If you had the opportunity to start a new Middle East state from scratch, would you rather it be at peace with Israel or at war with Israel?
I genuinely wish regional leaders would ask themselves this question once in a while. And the fall of the house of Assad is a great time to do so.
Israel’s offer of peace has been on the table to all comers from the start. If you want peace with the Jewish state, you can have it. Should you take the offer?
If the citizens of your state are of any concern to you, it’s pretty obvious you should take the deal.
Israel borders Syria, Lebanon, Jordan, and Egypt. In recent weeks and months, we have watched Lebanon continue its long history of abridged sovereignty and political decay. The Iranian/Hezbollah statelet in South Lebanon persists, though in a weakened state. That occupation exists to regularly plunge the country into war with Israel. Before the area was Hezbollah’s playground, it was the mini-state of the Palestine Liberation Organization, which instigated two types of armed conflict: war with Israel and civil war within Lebanon. After Israel ousted the PLO from southern Lebanon in 1982, Syria intervened to ensure there would be no peace with Israel by killing Lebanese politicians who wanted an end to the bloodshed.
Hezbollah has for decades been a state within a state in Lebanon. It has until its recent crippling war with the IDF enforced its will by killing political leaders who are deemed to be anti-Syrian, and thus anti-Hezbollah as well, for Hezbollah and Assad’s Syria were both close collaborators and allies of Iran. Syria served for decades as the conduit through which Hezbollah received weapons from Iran. Among the politicians it has killed are Rafik Hariri, Samir Kassir, George Hawi, Gebrn Tueni, Pierre Amine Gemayel, and Walid Edo.
Its military was always much stronger than the Lebanese National Army, and it prevented the LNA and UNIFIL from enforcing UN Security Council Resolution 1701, which was passed in 2006, and required Hezbollah to remove its forces from southern Lebanon and to pull them north of the Litani River. Hezbollah never did, and only now, because it has been so battered by the IDF, has Hezbollah eagerly accepted a ceasefire with Israel, by which it now agrees that this time it will indeed pull back its weapons and fighters north of the Litani.
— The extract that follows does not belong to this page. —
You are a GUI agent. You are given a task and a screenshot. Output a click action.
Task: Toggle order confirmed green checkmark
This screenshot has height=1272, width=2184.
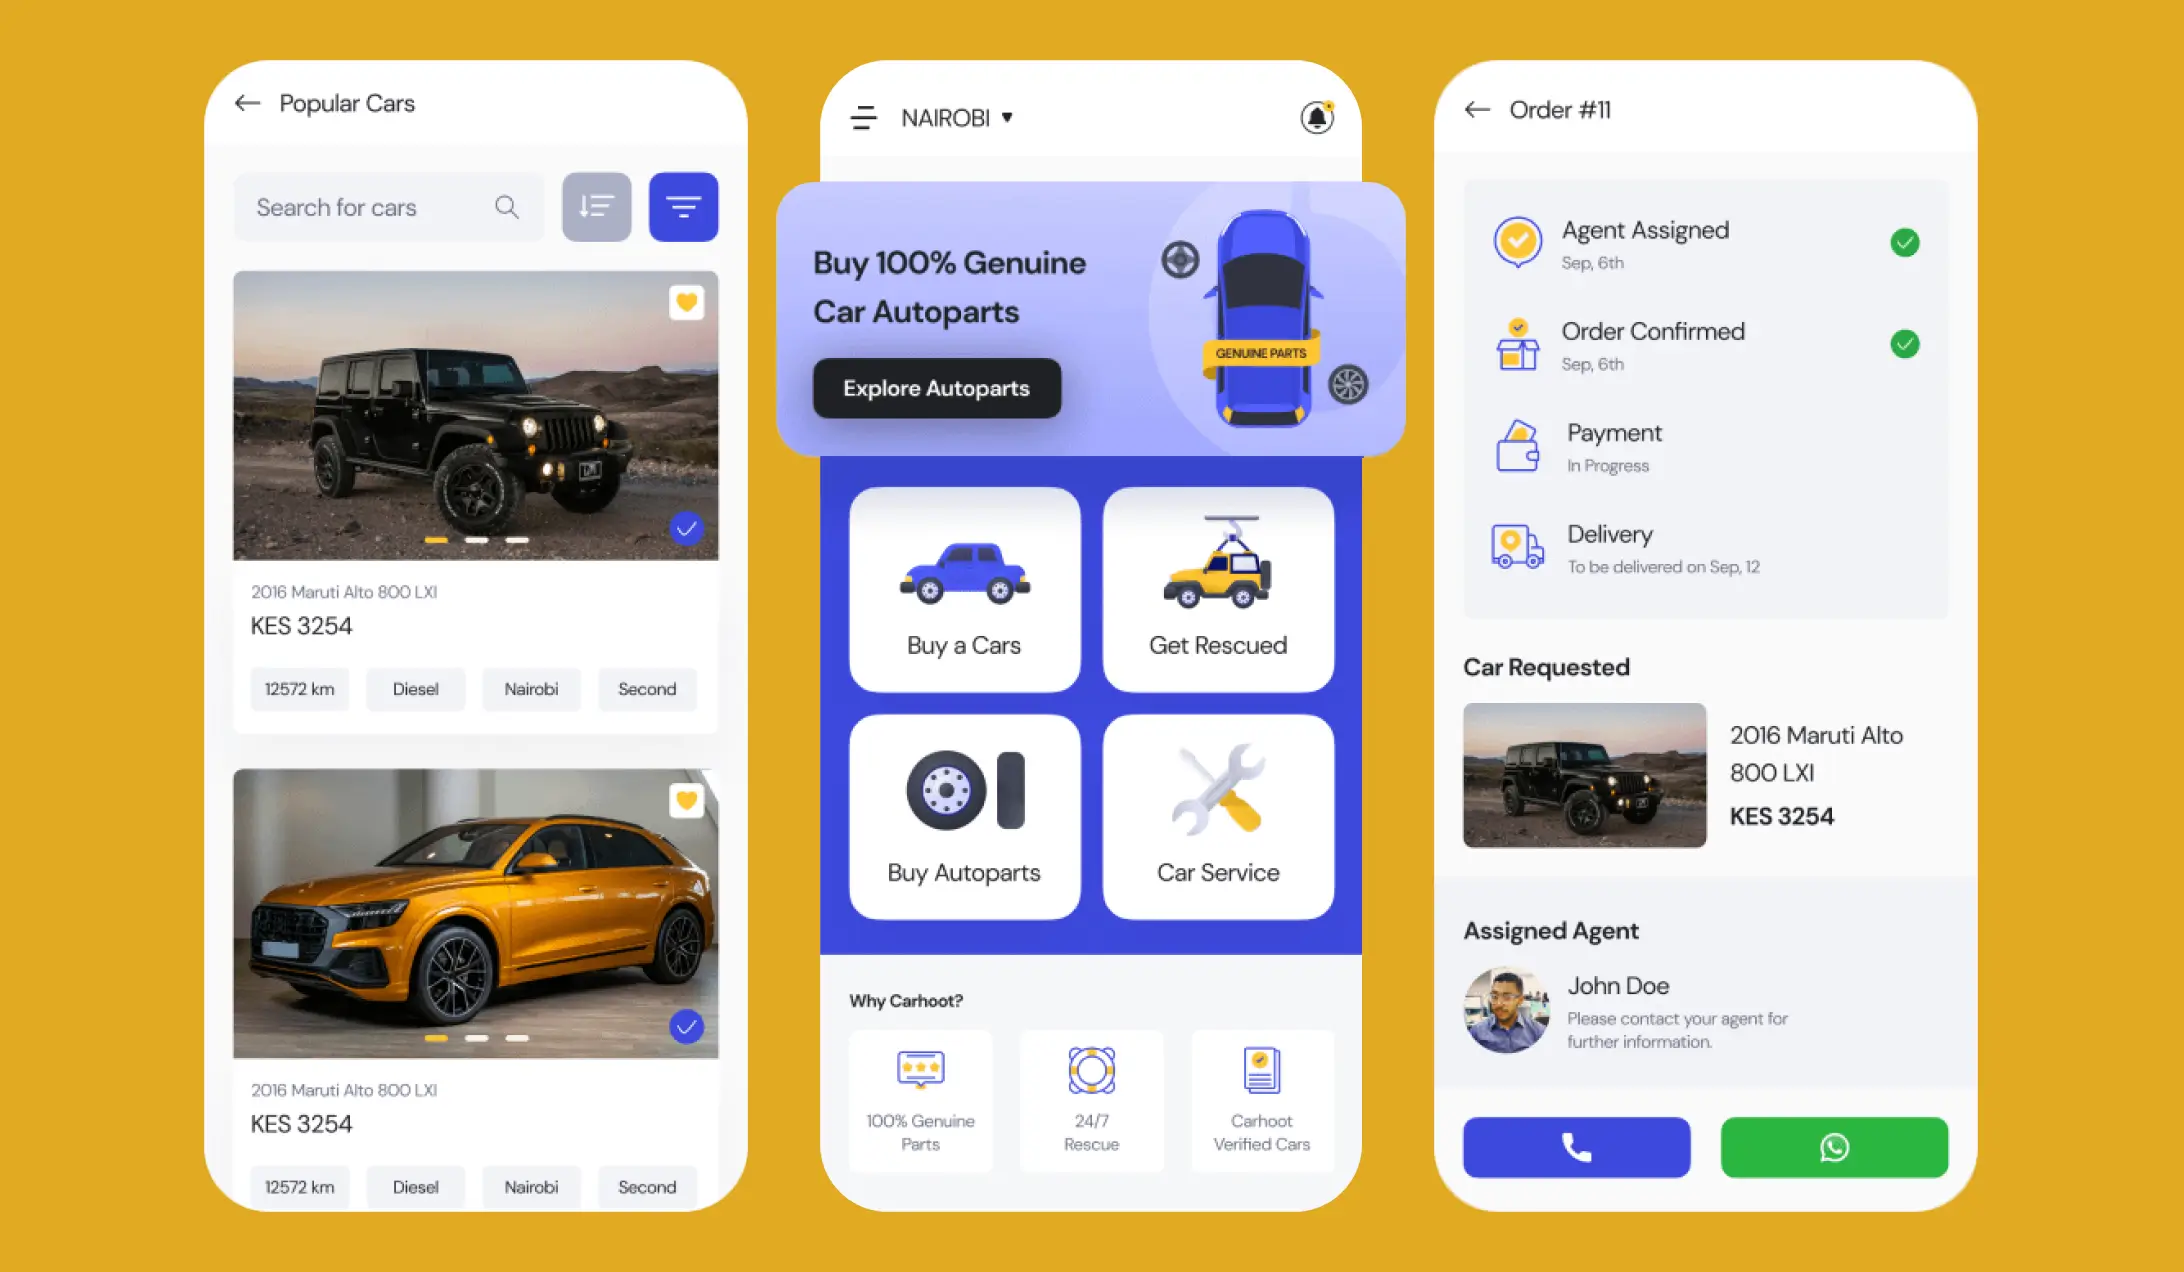pos(1906,344)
So far, that ceasefire has been holding, with the IDF engaging occasionally in striking Hezbollah combatants found to be moving men and weapons around between the Litani and Israel’s border with Lebanon.
Syria, meanwhile, has been in the news because a decade-long revolt finally succeeded in ousting Bashar al-Assad, who has only been able to stay in power with the help of Hezbollah terrorists, Iranian generals, and chemical weapons that Assad’s forces used on civilians. Three-quarters of a century into Israel’s existence, such is the reality of life in the neighboring countries that insist on permanent hostility to Israel’s existence.
It is no coincidence that this is not the state of affairs in Jordan or Egypt. Peace with Israel isn’t the only reason for their relative stability. But not being at war with a first-rate military and ally of the Western democracies is a pretty big factor….
Mandel might also have mentioned the benefits to the Arab states that have made peace with Israel by signing onto the Abraham Accords — Morocco, the UAE, and Bahrain — all of which have made business deals with Israeli companies and the Israeli government, especially in the areas of high tech, renewable energy, water desalination, agriculture, and tourism.
No Arab state has benefited from making war against Israel, from 1948 to the present. The costs to Arab states, in men, money, and materiel, when they tried to wipe out Israel in 1948, 1967, and 1973, amounted to tens of billions of dollars. But those Arab states that have chosen to make peace with Israel, either through a peace treaty, as Egypt and Jordan have done, or through becoming members of the Abraham Accords and agreeing to normalize ties with the Jewish state, have only benefited.
War or peace? Israel is ready for both. Will the new rulers of Syria choose rightly?